- The Washington Times - Friday, March 27, 2009

NEW YORK (AP) - Wall Street was set to pare its huge gains Friday after a dip in personal incomes and gloomy news from Google Inc. and Johnson Controls Inc.

The Commerce Department said personal spending rose 0.2 percent in February, as expected, but personal incomes fell 0.2 percent. Economists surveyed by Thomson Reuters/IFR had predicted an income drop of 0.1 percent.

Signals out of the corporate world, meanwhile, were downbeat.

Auto parts maker Johnson Controls said it will cut jobs and close 10 manufacturing plants.
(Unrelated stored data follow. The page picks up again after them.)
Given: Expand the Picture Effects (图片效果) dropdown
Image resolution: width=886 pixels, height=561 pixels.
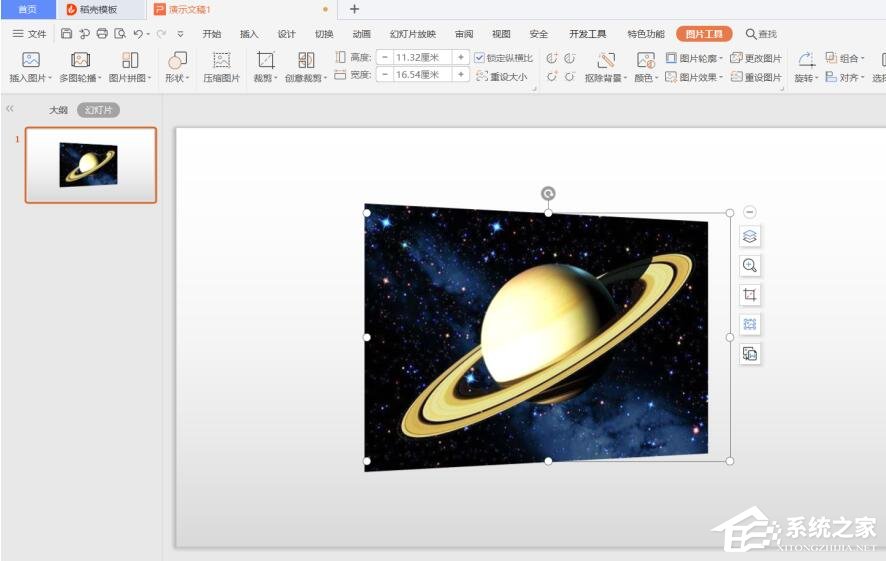Looking at the screenshot, I should coord(694,77).
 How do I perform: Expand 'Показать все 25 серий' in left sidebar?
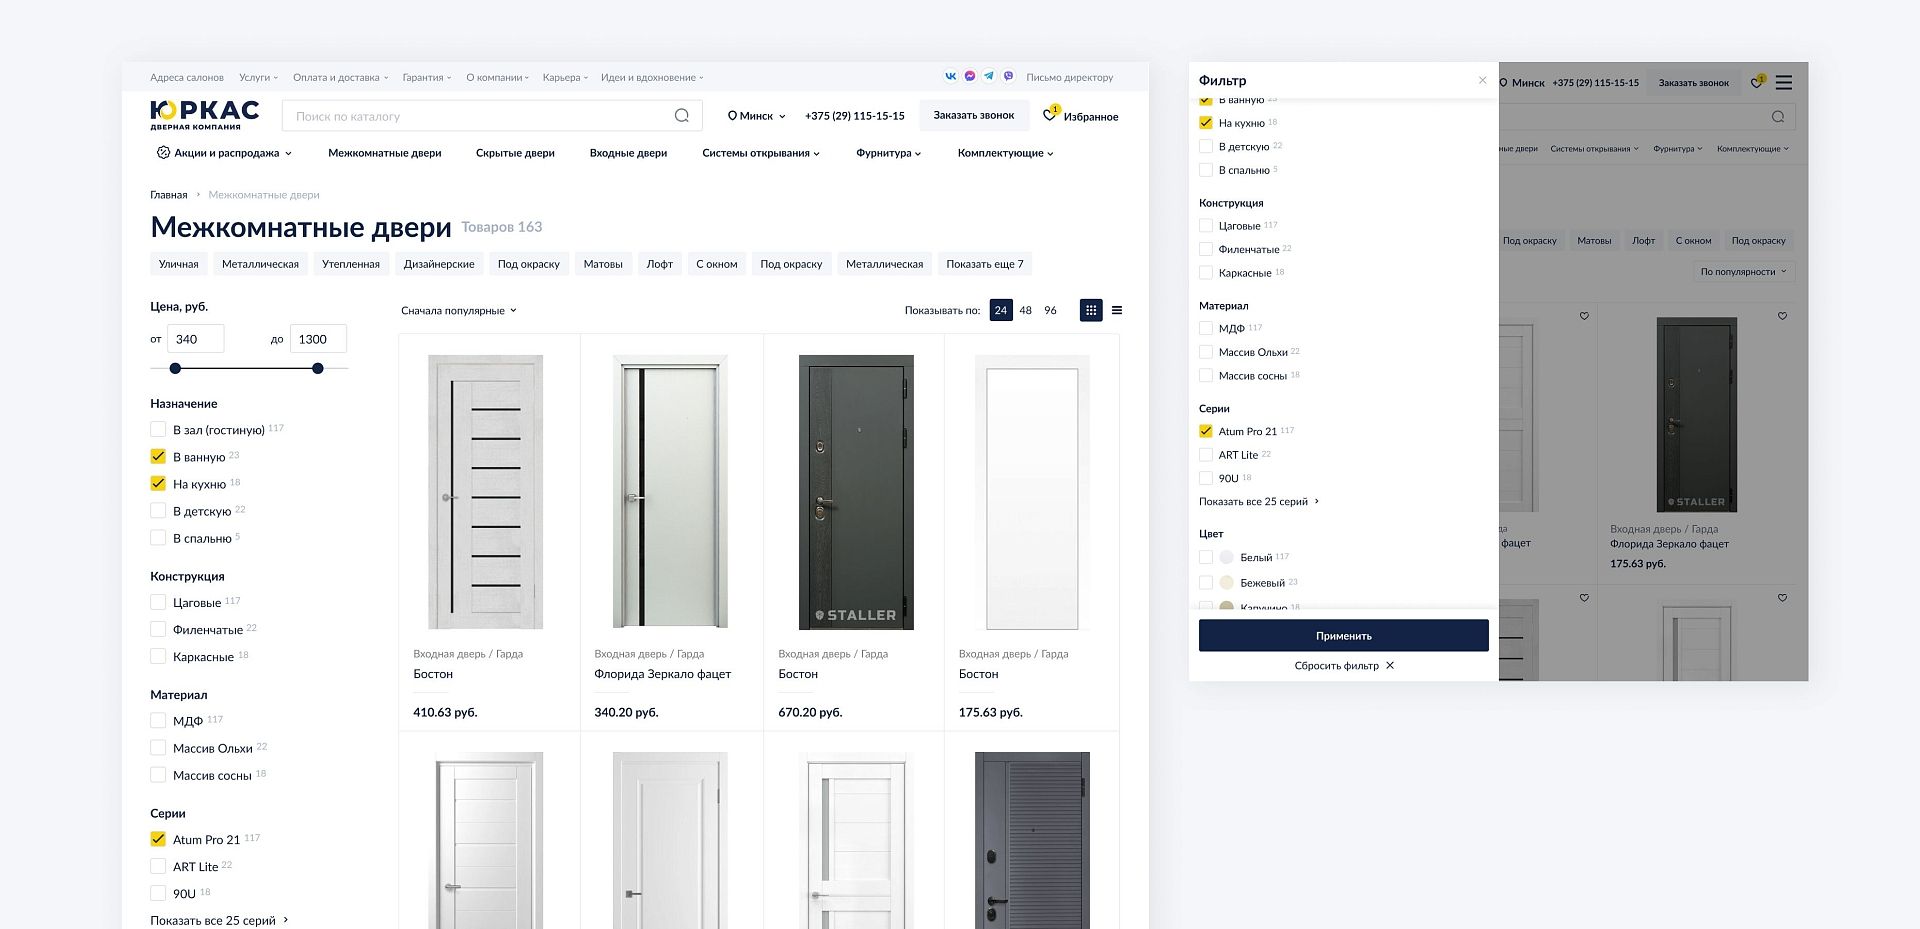point(219,920)
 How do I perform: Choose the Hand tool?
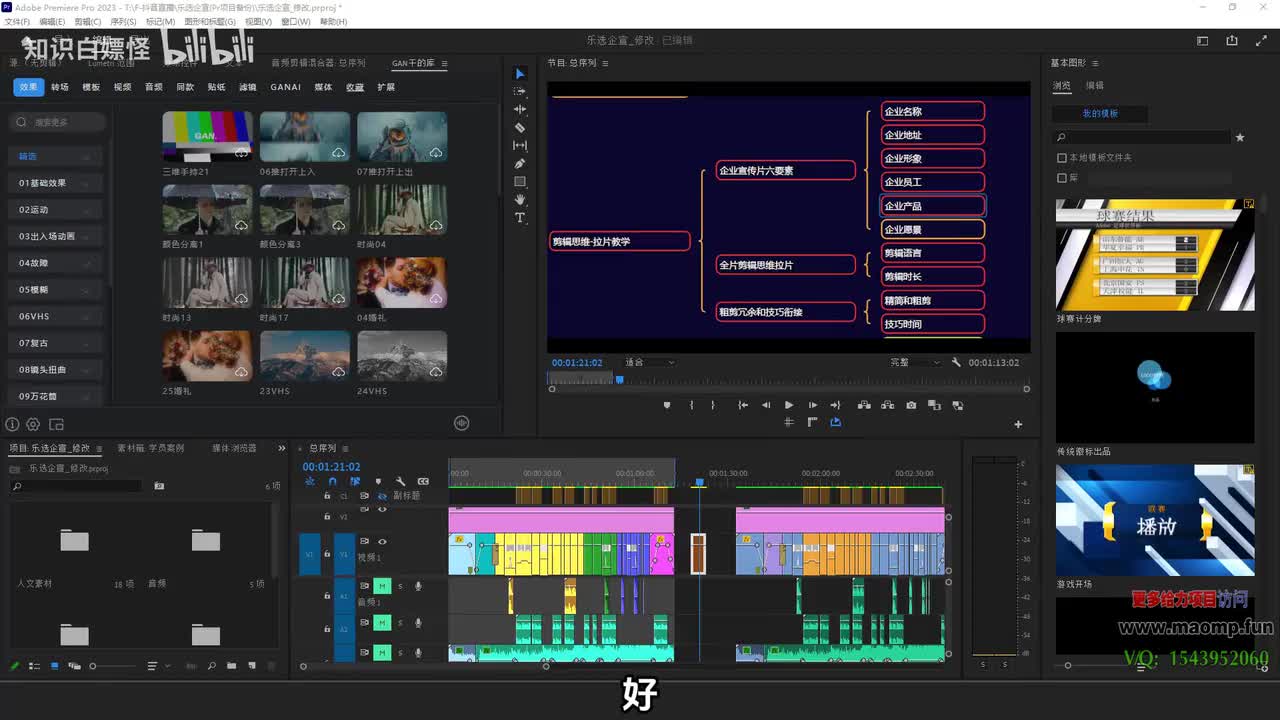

And late Thursday, Internet powerhouse Google said it is laying off nearly 200 workers, while technology consulting and outsourcing firm Accenture lowered its outlook for the quarter and the year.

The negative announcements sapped strength from technology companies in particular. Tech stocks had surged Thursday and pushed the Nasdaq composite index into positive territory for the year.



Given that the Dow Jones industrial average has soared 21 percent in fewer than three weeks. investors appeared eager to cash in gains. But they were also showing some caution _ while more positive news fed the market’s huge rally, many investors are well aware that the economy and also the banking system still have many trouble spots.

Ahead of the market’s open, Dow Jones industrial average futures fell 65, or 0.8 percent, to 7,784. Standard & Poor’s 500 index futures fell 6.80, or 0.8 percent, to 820.50, and Nasdaq 100 index futures fell 9.50, or 0.8 percent, to 1,263.50.

Investors are awaiting the University of Michigan’s final reading on March consumer sentiment.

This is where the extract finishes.